Étant donné qu'un pont Linux crée une interface réseau correspondante (p. br0 . br0 ) sur l'hôte, je ne pense pas qu'il existe un moyen de rendre le pont complètement inaccessible à partir du operating system hôte. Avec votre exécution de VM de pare-feu, brctl show vous indiquera que les interfaces eth0 et vnet0 sont associées, mais cela fonctionne en fait comme un commutateur trois -port: un port passe à eth0 , on va à vnet0 (la VM) et à un va à l'interface br0 sur l'hôte.

Vous pourriez probablement configurer certaines règles ebtables pour bloquer toutes les images allant vers ou à partir de l'interface br0 de l'hôte. C'est peut-être la meilleure approche, mais je ne connais pas assez sur ebtables pour fournir des détails sur la façon de le faire.

Une autre option consiste simplement à ne pas configurer d'adresses IP sur l'interface du pont, ce qui devrait empêcher les applications normales de communiquer à travers elle. Il sera toujours accessible à des applications comme Wireshark avec des privilèges root (et cela pourrait être pratique).

Dans les systèmes basés sur Debian (tels que Ubuntu), vous pouvez placer ce qui suit dans /etc/network/interfaces :

 auto br0 iface br0 inet manual bridge_ports eth0 bridge_stp off 

Le "manuel" désigne "ne pas assigner d'adresses lors de l'introduction de l'interface"; Il est destiné à des configurations où quelque chose d'autre affectera une adresse plus tard, mais cela fonctionne aussi lorsque vous ne voulez tout simplement pas une adresse.

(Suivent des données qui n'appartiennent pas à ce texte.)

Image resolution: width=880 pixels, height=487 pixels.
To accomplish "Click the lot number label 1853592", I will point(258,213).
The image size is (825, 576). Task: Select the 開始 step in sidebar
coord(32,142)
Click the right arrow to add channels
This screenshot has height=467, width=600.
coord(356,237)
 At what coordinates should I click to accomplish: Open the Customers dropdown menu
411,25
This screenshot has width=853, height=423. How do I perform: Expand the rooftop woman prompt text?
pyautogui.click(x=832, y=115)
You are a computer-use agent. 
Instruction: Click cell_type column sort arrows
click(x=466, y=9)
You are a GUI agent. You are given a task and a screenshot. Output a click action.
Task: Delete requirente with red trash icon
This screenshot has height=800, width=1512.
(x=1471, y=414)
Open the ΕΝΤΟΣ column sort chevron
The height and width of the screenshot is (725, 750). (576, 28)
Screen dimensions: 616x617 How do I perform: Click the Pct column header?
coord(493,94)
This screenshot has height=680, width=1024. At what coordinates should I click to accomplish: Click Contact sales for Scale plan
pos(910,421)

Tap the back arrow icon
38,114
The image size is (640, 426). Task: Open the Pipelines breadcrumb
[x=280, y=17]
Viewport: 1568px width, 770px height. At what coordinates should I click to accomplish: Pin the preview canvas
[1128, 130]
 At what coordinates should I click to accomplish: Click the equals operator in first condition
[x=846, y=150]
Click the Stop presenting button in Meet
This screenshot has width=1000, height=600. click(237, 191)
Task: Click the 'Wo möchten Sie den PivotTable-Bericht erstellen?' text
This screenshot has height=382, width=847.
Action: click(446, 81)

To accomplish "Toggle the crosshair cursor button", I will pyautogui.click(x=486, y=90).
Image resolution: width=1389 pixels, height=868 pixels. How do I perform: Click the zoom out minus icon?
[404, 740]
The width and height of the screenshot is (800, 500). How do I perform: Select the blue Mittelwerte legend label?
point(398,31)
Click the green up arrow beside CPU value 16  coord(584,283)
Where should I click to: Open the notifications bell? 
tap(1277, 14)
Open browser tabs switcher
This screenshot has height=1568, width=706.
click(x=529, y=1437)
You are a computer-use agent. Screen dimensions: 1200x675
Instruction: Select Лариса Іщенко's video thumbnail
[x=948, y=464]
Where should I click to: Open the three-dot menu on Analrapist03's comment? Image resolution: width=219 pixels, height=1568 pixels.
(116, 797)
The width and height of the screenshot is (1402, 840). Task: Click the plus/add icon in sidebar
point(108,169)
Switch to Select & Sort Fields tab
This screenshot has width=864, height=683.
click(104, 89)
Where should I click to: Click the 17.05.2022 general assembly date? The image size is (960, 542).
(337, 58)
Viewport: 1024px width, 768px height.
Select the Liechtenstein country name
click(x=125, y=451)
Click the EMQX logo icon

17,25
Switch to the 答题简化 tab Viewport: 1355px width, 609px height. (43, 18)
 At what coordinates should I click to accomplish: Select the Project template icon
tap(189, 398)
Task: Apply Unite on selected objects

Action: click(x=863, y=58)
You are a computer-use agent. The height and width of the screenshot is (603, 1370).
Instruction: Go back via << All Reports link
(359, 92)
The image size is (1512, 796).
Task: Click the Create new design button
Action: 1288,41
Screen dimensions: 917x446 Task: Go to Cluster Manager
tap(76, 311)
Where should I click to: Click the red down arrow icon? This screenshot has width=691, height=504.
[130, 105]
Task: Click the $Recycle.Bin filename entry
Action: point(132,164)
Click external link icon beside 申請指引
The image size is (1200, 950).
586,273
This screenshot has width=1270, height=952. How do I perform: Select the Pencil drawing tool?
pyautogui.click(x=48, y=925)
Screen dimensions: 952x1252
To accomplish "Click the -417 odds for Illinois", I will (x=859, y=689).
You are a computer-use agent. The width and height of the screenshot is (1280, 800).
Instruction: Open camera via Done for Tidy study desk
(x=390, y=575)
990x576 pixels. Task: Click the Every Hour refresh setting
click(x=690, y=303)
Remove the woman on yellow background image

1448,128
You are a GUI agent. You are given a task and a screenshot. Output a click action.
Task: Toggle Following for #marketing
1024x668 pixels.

La seule exception est une adresse IPv6-local, qui est atsortingbuée automatiquement par le kernel plutôt que par les scripts d'installation de réseau de la dissortingbution, de sorte que vous obtenez un même avec le paramètre "manuel". Vous pouvez éviter cela en désactivant IPv6 entièrement sur l'interface. Créez un file dans /etc/sysctl.d et mettez-le dans:

 net.ipv6.conf.br0.disable_ipv6=1 

(Ce serait bien si vous pouviez désactiver complètement IPv4 sur l'interface, mais il n'y a pas d'option correspondante pour cela.)